Our new interpretation has re-animated the house at Marble Hill with tales of the vibrant cast of characters around Henrietta, from family members to visitors and pet dogs.
Read more about Henrietta HowardThe Historic Landscape
Henrietta Howard’s garden is a rare surviving example of an early 18th-century villa landscape. It was designed to provide an appropriately ‘ancient’ setting for the villa itself, which was in the classically inspired Palladian style. Key figures in the history of designed landscapes, including Charles Bridgeman and the poet Alexander Pope, played a part in the garden’s creation.
Marble Hill became a public park in 1902, after a campaign to protect the land from development and save the famous view from Richmond Hill – the only English landscape view protected by Act of Parliament. Today it’s a much-loved and lively local amenity, used for sports as well as a tranquil retreat from city life.

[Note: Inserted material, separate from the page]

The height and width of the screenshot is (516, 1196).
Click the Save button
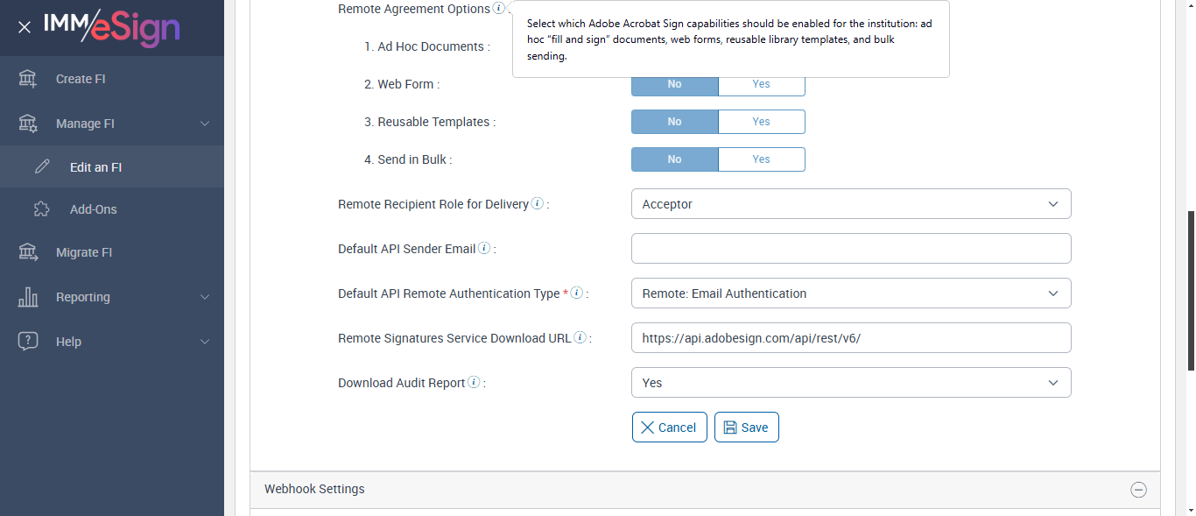point(746,428)
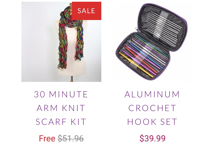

Before the Marble Hill Revived Project, the park reflected neither the landscape’s 18th-century origins, nor Henrietta’s story. English Heritage has restored elements of Henrietta’s lost garden, which lay directly between the house and the river. Key features, based on a detailed plan made in about 1749, has been recreated for the first time, including a ninepin bowling alley, flower gardens, terraces and serpentine paths.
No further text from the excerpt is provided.